Keine Lust mehr?

(Zuletzt bearbeitet im August 2021).

Wenn Männer wegen „Müdigkeit“ in meine Praxis kommen, meinen sie manchmal, dass sie beim Training nicht so erfolgreich sind wie sie sich das wünschen würden, meistens meinen sie aber, dass sie keine Lust (mehr) haben auf Sex.

„Müde“ Männer gibt es nicht so wenige, jedenfalls ist das Thema ein Dauerbrenner in meiner Praxis. Tendenz steigend.

Die „Müdigkeit“ eines Mannes – sei nun fehlender Trainingserfolg oder auch sexuelle Lustlosigkeit damit gemeint – kann viele Ursachen haben, deren Evaluierung sich manchmal komplizierter gestaltet als man das denken würde. Jedenfalls gibt es viele Gründe dafür, manche liegen im Bereich der Biologie – Testosteronmangel zum Beispiel –  manche auch im Bereich der Psychosomatik, manche nochmals woanders. In jeden Fall ist das Anliegen der Männer erst zu nehmen und eine Strategie für dessen Lösung zu finden.

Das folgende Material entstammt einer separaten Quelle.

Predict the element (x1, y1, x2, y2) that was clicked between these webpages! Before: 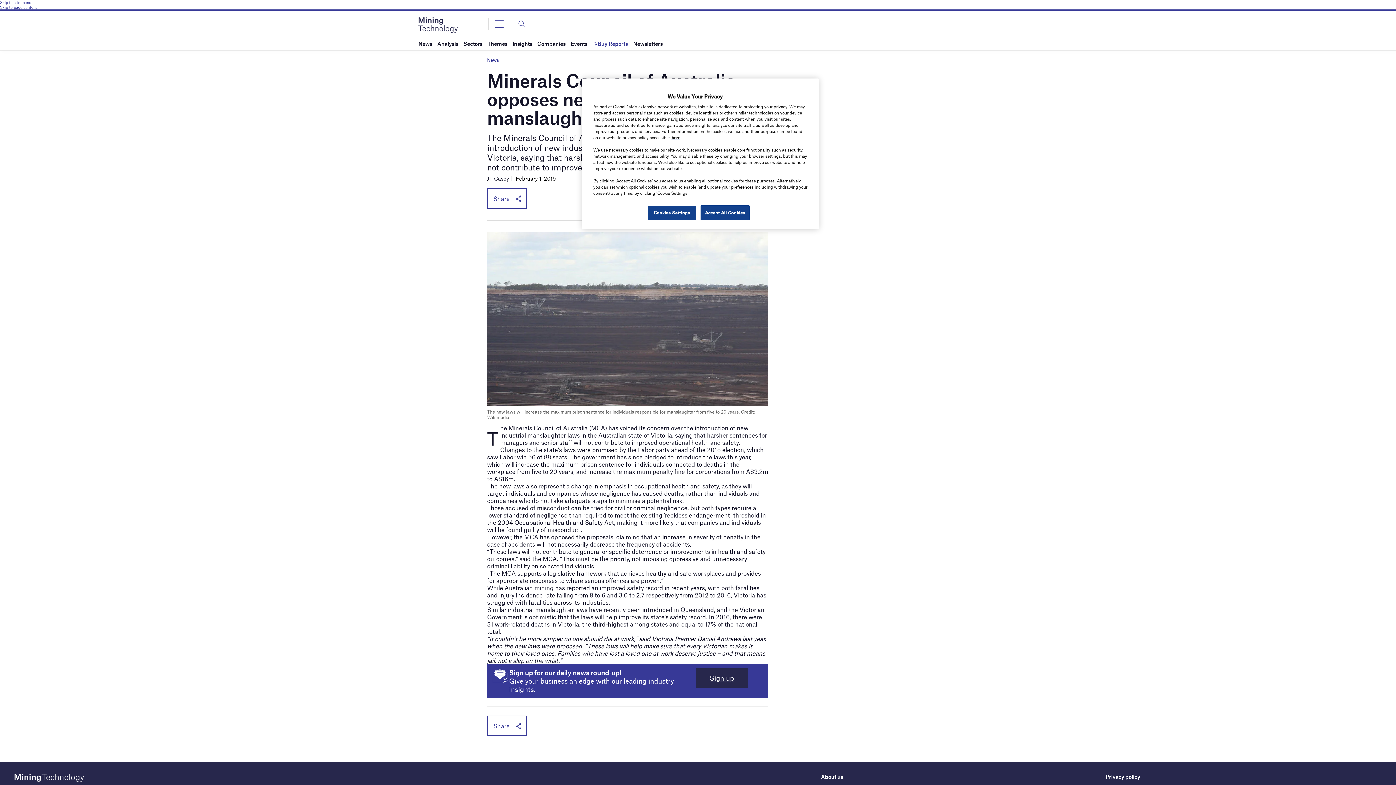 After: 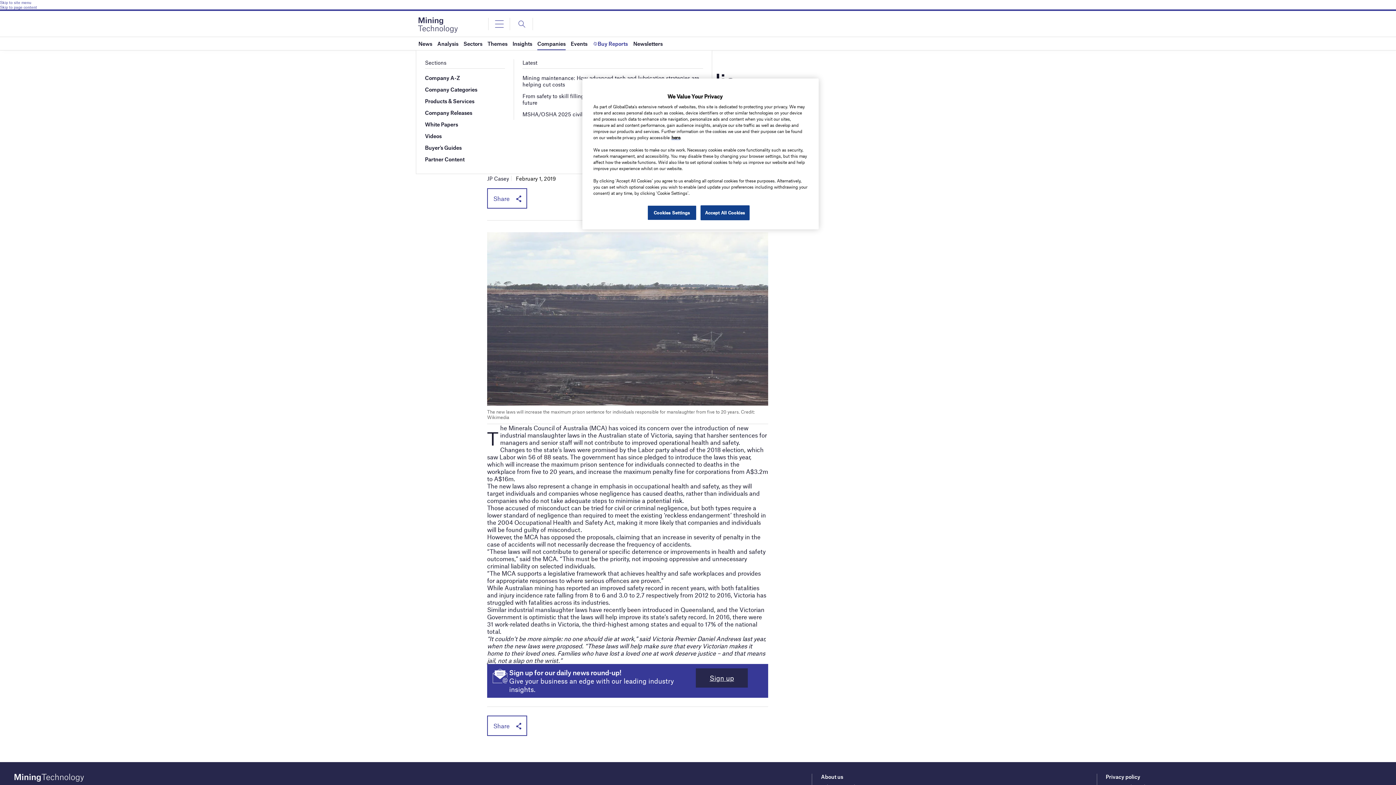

Hinter jedem lustlosen Mann steht eine enttäuschte Frau. Das ist die Beziehungsdimension der Lustlosigkeit, die zu sexueller Unzufriedenheit beider Partner führt. Der eine fühlt sich überfordert, der andere nicht wahrgenommen, das Ergebnis ist sexuelle Unzufriedenheit, die zur Destabilisierung der Beziehung führt, nicht selten auch zu deren Ende. „Lustlosigkeit“ von Männern (und Frauen) ist behandlungsbedürftig. Zuvor muss sich jemand bemühen den Grund dafür heraus zu finden. Und das ist nicht immer leicht. Der Weg zum Männerarzt wäre ein guter Beginn.

Für die „Lustlosigkeit“ der Frau scheint ja nun eine Lösung gefunden worden zu sein, wenn auch in meinen Augen eine höchst umstrittene. Zwei Mal hat die US-Arzneimittelbehörde das „Viagra für Frauen“ durchfallen lassen, im letzten Jahr endlich hat die Lustpille die Zulassung erhalten. Die FDA billigte die Substanz „Flibanserin“, die die weibliche Lust im Bett steigern soll.

Was als „Viagra für Frauen“ die Runde machte, ist natürlich nicht dasselbe wie das „Männer-Viagra“ und wirkt auch vollkommen anders. Das originale Viagra (ein Markenname der Firma Pfizer für die Substanz Sildenafil, Anm.d.Verfassers) ist eine gefäßaktive Substanz. Sie erweitert die Gefäße und verbessert die Durchblutung des Schwellkörpers, wodurch es zu einer Verbesserung der Erektion kommt. Das „Männer-Viagra“ hat keine Wirkung auf die Sexualzentren des Gehirns, wirkt also in keiner Weise luststeigernd.

Ganz anders wirkt die Lustpille für die Frau: das Hauptproblem in der weiblichen Sexualität ist die (subjektiv als defizitär wahrgenommene) zu geringe Lust auf Sexualität, die durch die neue Tablette gesteigert werden soll.

Und hier liegt die Gefahr bei dem neuen Medikament: alleine das Wissen um seine Existenz kann Frauen unter Druck setzen. Ich stelle mir schon die vielen in ihrer Sexualität unterforderten Männer vor, die das neue Medikament als Chance sehen, ihre Frauen dorthin zu bringen, wo sie sie schon immer haben wollten. Nämlich:  „allzeit bereit“ zu sein. Sie werden ihre Partnerinnen drängen neben der Verhütungspille auch noch die Lustpille zu nehmen.

Zweifelsohne wird dieses Medikament zu einer weiteren Leistungssteigerung „im Bett“ führen, einer Tendenz, die in unserer Gesellschaft die Sexualität nicht beflügelt, sondern eher zerstört.

Auch diese „Pille“ wird – wie schon die Verhütungspille – die Frauen nicht „befreien“, sondern sie unter Druck setzen. Mir graut schon heute vor jenen Männern, die ihren Frauen die Lustpille heimlich geben, wenn sie nicht so wollen, wie sie wollen.